Antes de saber leer, ya leía. Se me escaparon todas esas
formas con las primeras letras. A mi lengua
vacilante le entró el aire del deletreo. Había que cortar el
aire, las palabras, para conocer lo que tenían adentro. Mi nombre por ejemplo,
la forma de ser llamada. A mi nombre le confiaba una unidad inquebrantable, una
fuerza de captura, algo que iba a llevar siempre, incluso si me perdía. Se sabe
que los niños se pierden. Es casi su trabajo, su mayor ocupación, perderse. Y qué
vergüenza, qué vergüenza madre mía no
tener con qué responder. Qué vergüenza enterarse que una es de alguien, que no
se pertenece, como se pertenecen los patos o las liebres. Qué vergüenza esa mujer
llorosa diciendo es mía, es mía.
Tenía que hacerme un nombre secreto, algo que nadie pudiera pronunciar.
Un llamado de mí hacia mí.

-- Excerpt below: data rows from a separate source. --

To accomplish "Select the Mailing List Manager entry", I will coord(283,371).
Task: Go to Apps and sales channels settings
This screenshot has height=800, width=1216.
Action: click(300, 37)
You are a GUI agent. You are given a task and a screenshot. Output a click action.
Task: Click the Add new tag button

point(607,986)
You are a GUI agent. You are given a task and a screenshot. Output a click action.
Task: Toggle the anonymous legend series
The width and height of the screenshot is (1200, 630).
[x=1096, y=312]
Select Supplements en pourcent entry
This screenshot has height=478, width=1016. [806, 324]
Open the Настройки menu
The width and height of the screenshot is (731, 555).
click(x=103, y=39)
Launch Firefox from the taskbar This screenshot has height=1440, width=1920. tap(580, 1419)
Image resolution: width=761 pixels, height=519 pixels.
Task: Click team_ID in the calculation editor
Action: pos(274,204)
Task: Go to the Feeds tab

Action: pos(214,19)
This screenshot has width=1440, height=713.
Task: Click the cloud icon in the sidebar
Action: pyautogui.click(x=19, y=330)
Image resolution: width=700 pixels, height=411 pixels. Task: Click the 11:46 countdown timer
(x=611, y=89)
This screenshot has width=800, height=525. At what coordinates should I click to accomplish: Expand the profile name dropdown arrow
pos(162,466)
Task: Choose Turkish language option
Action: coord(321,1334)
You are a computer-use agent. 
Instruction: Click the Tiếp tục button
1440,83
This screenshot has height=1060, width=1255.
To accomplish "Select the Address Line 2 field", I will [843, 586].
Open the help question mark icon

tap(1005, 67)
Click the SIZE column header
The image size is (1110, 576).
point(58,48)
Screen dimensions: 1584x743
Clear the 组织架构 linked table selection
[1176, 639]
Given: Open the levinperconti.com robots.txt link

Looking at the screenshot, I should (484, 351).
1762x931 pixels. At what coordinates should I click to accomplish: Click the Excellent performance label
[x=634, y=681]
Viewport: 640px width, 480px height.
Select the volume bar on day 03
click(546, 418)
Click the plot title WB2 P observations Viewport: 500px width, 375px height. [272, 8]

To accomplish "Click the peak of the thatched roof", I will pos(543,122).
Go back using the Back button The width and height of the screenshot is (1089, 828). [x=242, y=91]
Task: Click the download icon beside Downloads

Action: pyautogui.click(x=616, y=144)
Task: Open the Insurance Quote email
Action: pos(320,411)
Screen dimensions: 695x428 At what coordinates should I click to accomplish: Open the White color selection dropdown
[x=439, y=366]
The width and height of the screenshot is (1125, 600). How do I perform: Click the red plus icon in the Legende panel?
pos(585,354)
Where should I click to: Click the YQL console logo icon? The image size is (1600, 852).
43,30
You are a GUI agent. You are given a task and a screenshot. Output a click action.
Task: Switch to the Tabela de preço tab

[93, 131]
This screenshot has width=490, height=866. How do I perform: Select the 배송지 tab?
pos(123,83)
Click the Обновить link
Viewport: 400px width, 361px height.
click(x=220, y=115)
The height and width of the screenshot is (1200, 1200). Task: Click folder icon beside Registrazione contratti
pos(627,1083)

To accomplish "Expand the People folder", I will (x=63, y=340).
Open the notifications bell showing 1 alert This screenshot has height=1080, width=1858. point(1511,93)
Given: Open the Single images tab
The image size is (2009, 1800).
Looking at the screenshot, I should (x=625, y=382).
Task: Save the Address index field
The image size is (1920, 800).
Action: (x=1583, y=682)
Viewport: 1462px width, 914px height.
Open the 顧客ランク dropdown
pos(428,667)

Una forma de hacerme volver que sólo yo conociera. Que
no me diera miedo. Una forma de buscarme entre las cosas del mundo, la c de
casa, la ele sola de la lluvia, la d de dedal, el pinchazo de la i.
Antes de conocer el mar, dibujaba barcos y olas azules. Dibujaba
corazones mientras abrazaba la pierna de la mesa con mis piernas. Aprendí a
escribir, a dibujar, a amar, todo al mismo tiempo. Aprendí antes, mucho antes que
alguien dijera de mí: es mía. Antes que conociera
ese acuerdo universal, ridículo, donde nadie cuida lo que no es suyo. Es muy
injusto acorralar a alguien así. No dejarle salida. No se pusieron a pensar que
a lo mejor somos de esa casa, de esa puerta, de las sombras que mueve el viento
entrando por la ventana. Que también los cuerpos abandonan. Que están las enfermerías
abarrotadas. No, no piensan. Yo tampoco pienso. Apenas presto atención al
cansancio del mundo.
Extraño la letra que no manifiesta ese primer nombre secreto. El corazón cuando no se pinta de rojo. Peor todavìa: extraño escribir.